=== Cosa fare ===
(a) Traduci in inglese questa frase del brano su Montale: «Già Leopardi, in un pensiero dello Zibaldone, parlava di una serra in cui le diverse piante soffrono in maniere differenti.»
(b) Ripeti senza modifiche il passo del brano su Montale che comincia con «Questo nucleo della» e finisce con «in maniere differenti.».

=== Brano da leggere ===
*****

Questo nucleo della poetica di Montale è già presente nella prima raccolta del 1925, "Ossi di seppia", ambientata in larga misura nel paesaggio delle Cinque Terre, assai familiare al poeta; non si tratta però di una lirica descrittiva, in quanto tutti i particolari della natura che vengono evocati assumono un valore emblematico: la natura, cioè, diventa simbolo della sofferenza umana universale. Ecco, allora, le colline aride, il rivo strozzato, la foglia riarsa, tutti emblemi del male di vivere, secondo quella tecnica del correlativo oggettivo, già sperimentata da T. S. Eliot in "The waste land".

Correlativo oggettivo: la natura è in pena per l'uomo in pena. Già Leopardi, in un pensiero dello Zibaldone, parlava di una serra in cui le diverse piante soffrono in maniere differenti.

Già il titolo, "Ossi di seppia", è una dichiarazione di poetica: gli ossi di seppia sono quei rifiuti marini che il mare deposita sulla battigia e stanno a simboleggiare l'arida e dissecata condizione esistenziale dell'uomo. "Ossi di seppia" si pone in una linea di continuità rispetto alla poesia di Pascoli e dei crepuscolari. In primo luogo, anche Montale rifiuta la poesia aristocratica che predilige solo temi scelti, elevati (e questa scelta appare con chiarezza nella lirica proemiale intitolata "I limoni"); non attendiamoci, però, in Montale le atmosfere sfatte, i paesaggi grigi dei crepuscolari, e neanche la commozione a volte esibita da Pascoli, che rievoca il proprio nido: Montale è uno "storico dagli occhi secchi" (come diceva Orazio), che contempla con impassibile rigore la desolata condizione esistenziale dell'uomo. Ancora a Pascoli e al fanciullino può far pensare la precisione linguistica di Montale: in effetti, egli usa un lessico da trattato naturalistico, sfoggiando una precisione da trattato enciclopedico; manca, tuttavia, in Montale, la curiosità del fanciullo che scopre la natura per la prima volta. Montale vuole evocare la realtà in tutti i suoi aspetti e in modo rigoroso, e fa quella scelta di plurilinguismo che era stata propria di Dante, mentre invece Ungaretti è più vicino alla scelta monolinguistica di Petrarca. [Montale è stato accostato a un pittore suo contemporaneo, De Chirico, per le atmosfere che riesce a creare: all'apparente oggettività della rappresentazione fa riscontro un'estrema inconsistenza.]



La poesia di Montale è ricchissima di citazioni dantesche, soprattutto la terza raccolta, "La bufera e altro": Montale è infatti un buon conoscitore di Dante (così come Eliot), e come nelle poesie di Dante è frequentissima la presenza di figure femminili mute, di donne-angelo, così Montale si rivolge vanamente a donne misteriose, alla ricerca di una risposta ai suoi interrogativi esistenziali. La donna in Montale, come negli stilnovisti, è portatrice di salvezza, e Montale la immagina come la conoscitrice della verità, e proprio per questa sua prerogativa, ella può aiutare l'uomo nella sua angoscia.

*****

=== Dati forniti ===
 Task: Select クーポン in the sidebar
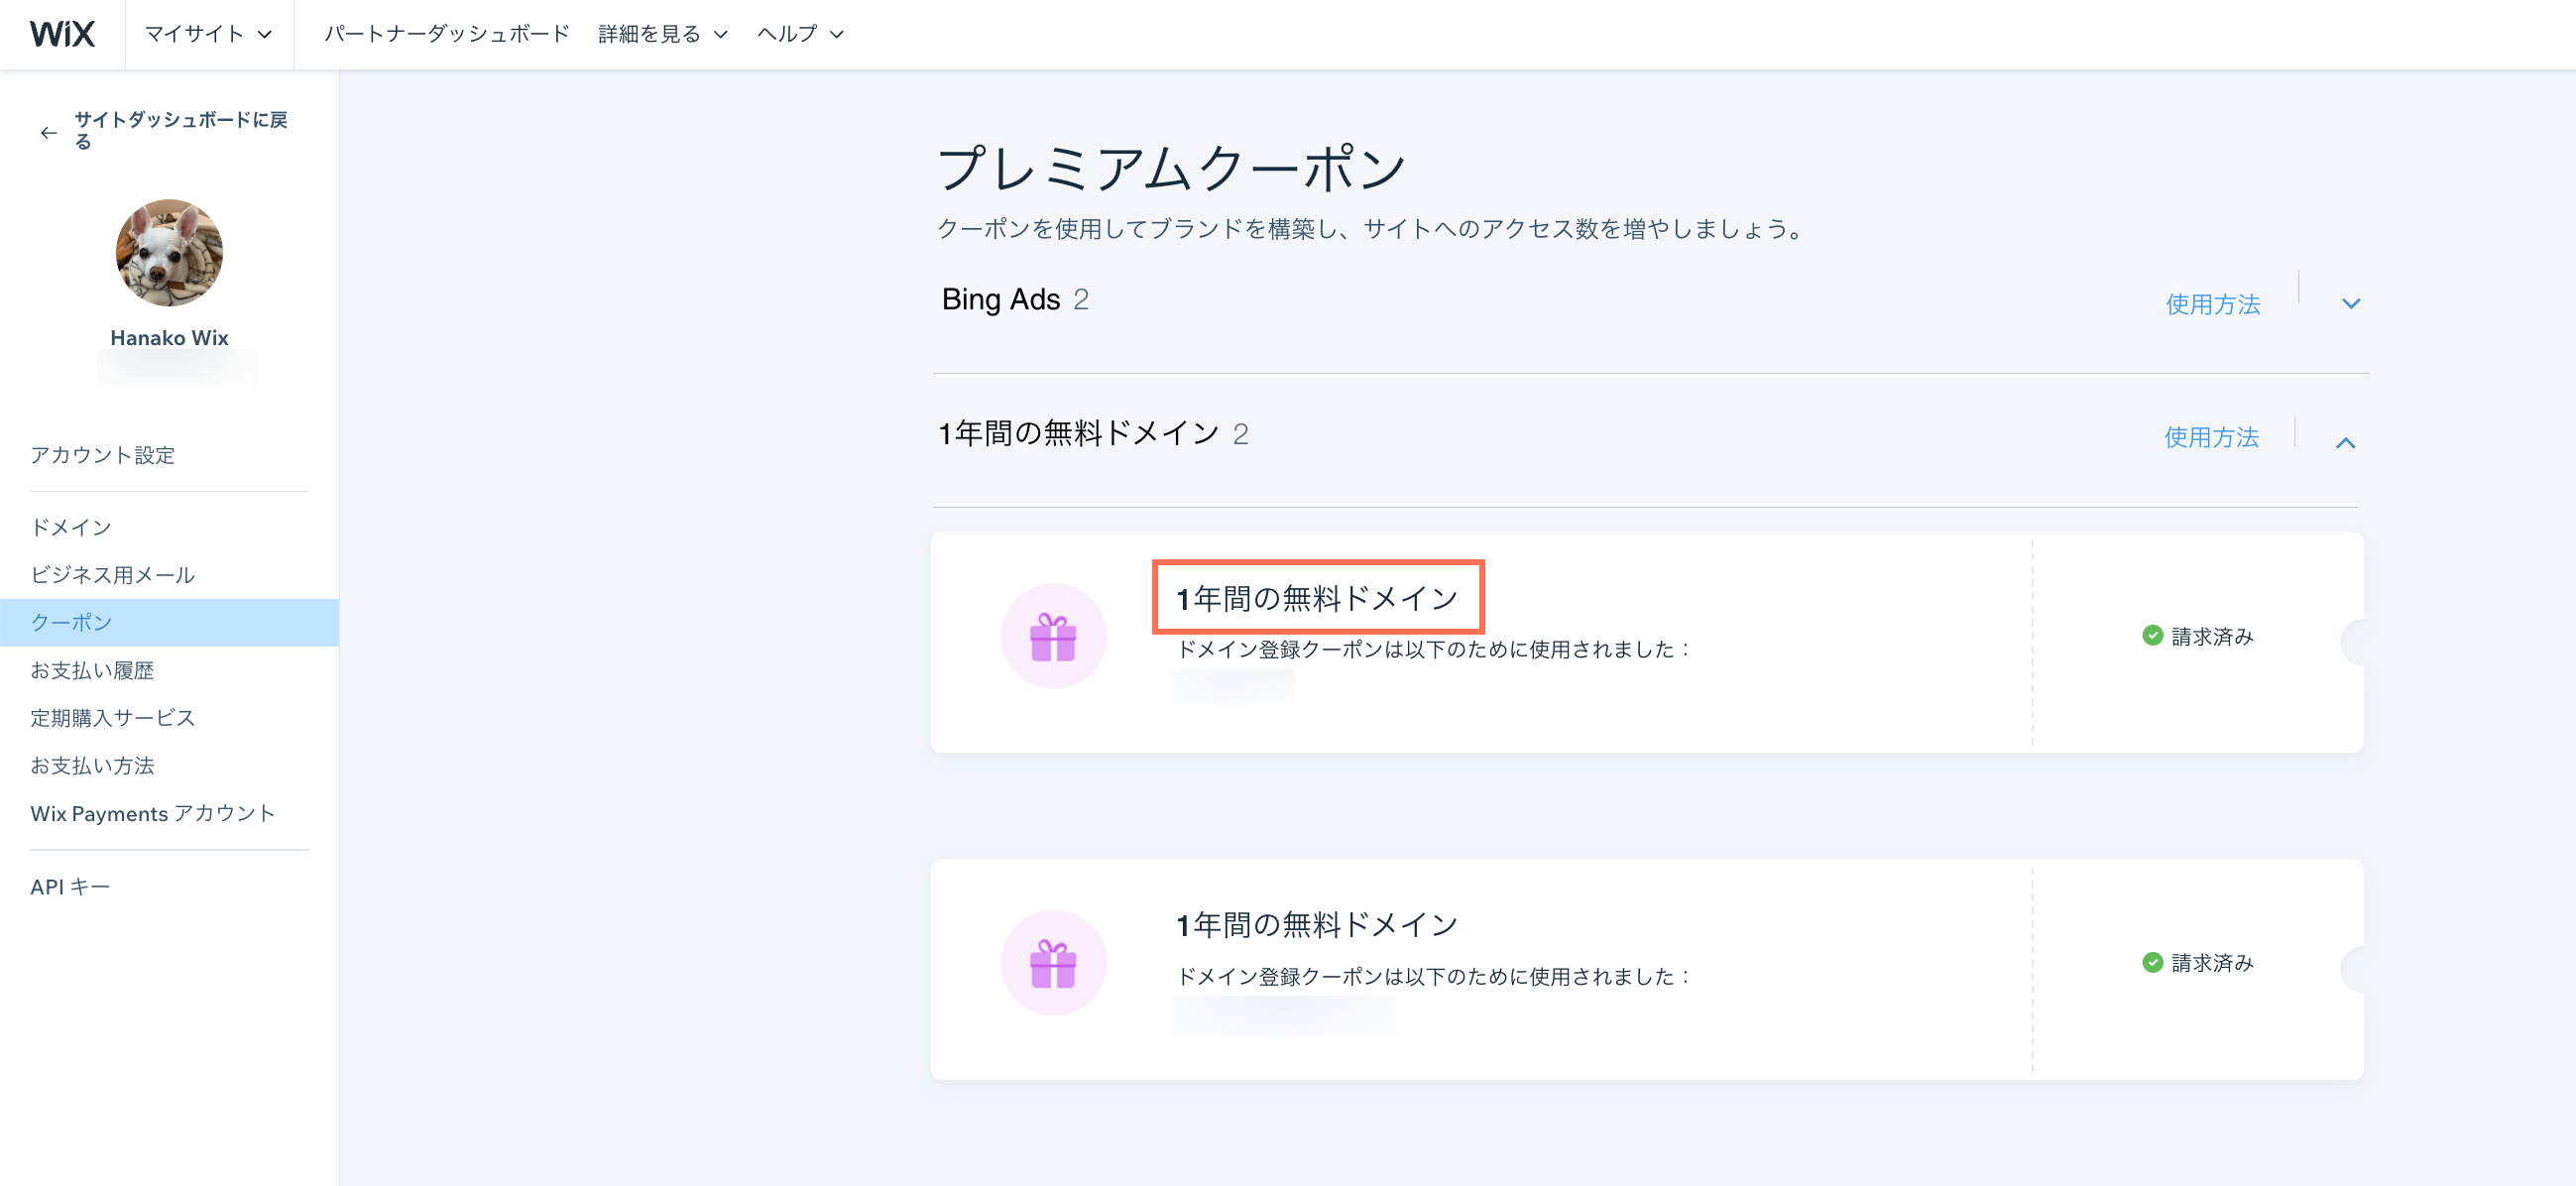[x=70, y=621]
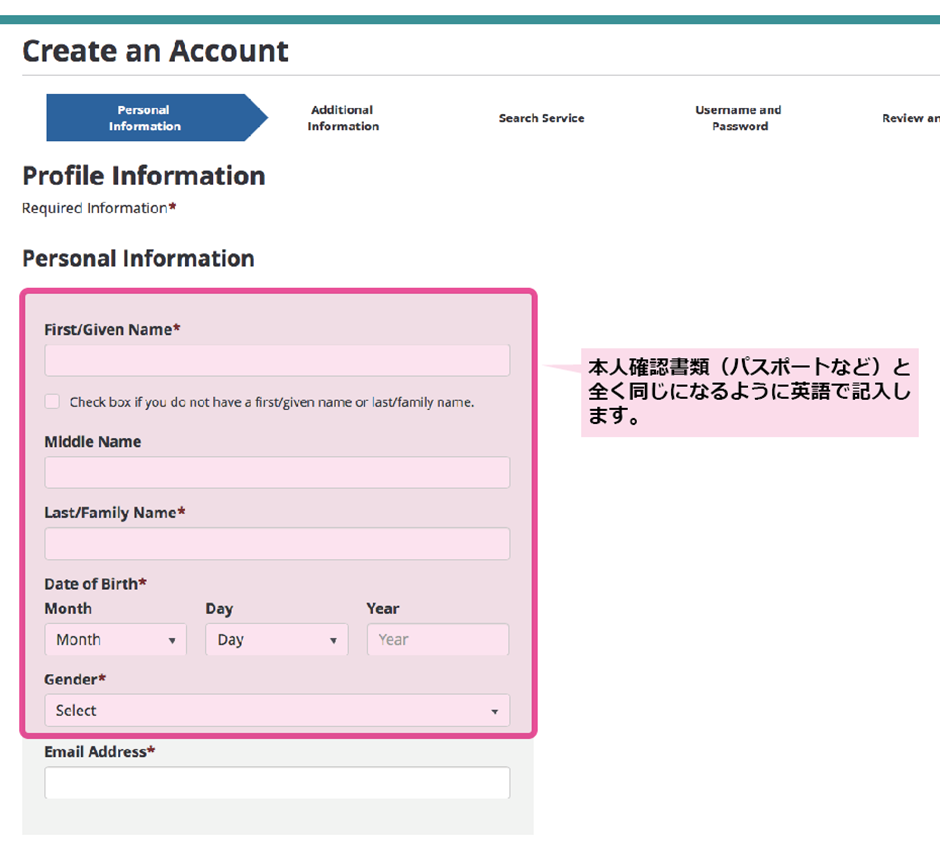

*****

=== Risposte finali ===
(a) Leopardi, in one of his thoughts in the Zibaldone, already spoke of a greenhouse in which the various plants suffer in different ways.

(b)
Questo nucleo della poetica di Montale è già presente nella prima raccolta del 1925, "Ossi di seppia", ambientata in larga misura nel paesaggio delle Cinque Terre, assai familiare al poeta; non si tratta però di una lirica descrittiva, in quanto tutti i particolari della natura che vengono evocati assumono un valore emblematico: la natura, cioè, diventa simbolo della sofferenza umana universale. Ecco, allora, le colline aride, il rivo strozzato, la foglia riarsa, tutti emblemi del male di vivere, secondo quella tecnica del correlativo oggettivo, già sperimentata da T. S. Eliot in "The waste land".

Correlativo oggettivo: la natura è in pena per l'uomo in pena. Già Leopardi, in un pensiero dello Zibaldone, parlava di una serra in cui le diverse piante soffrono in maniere differenti.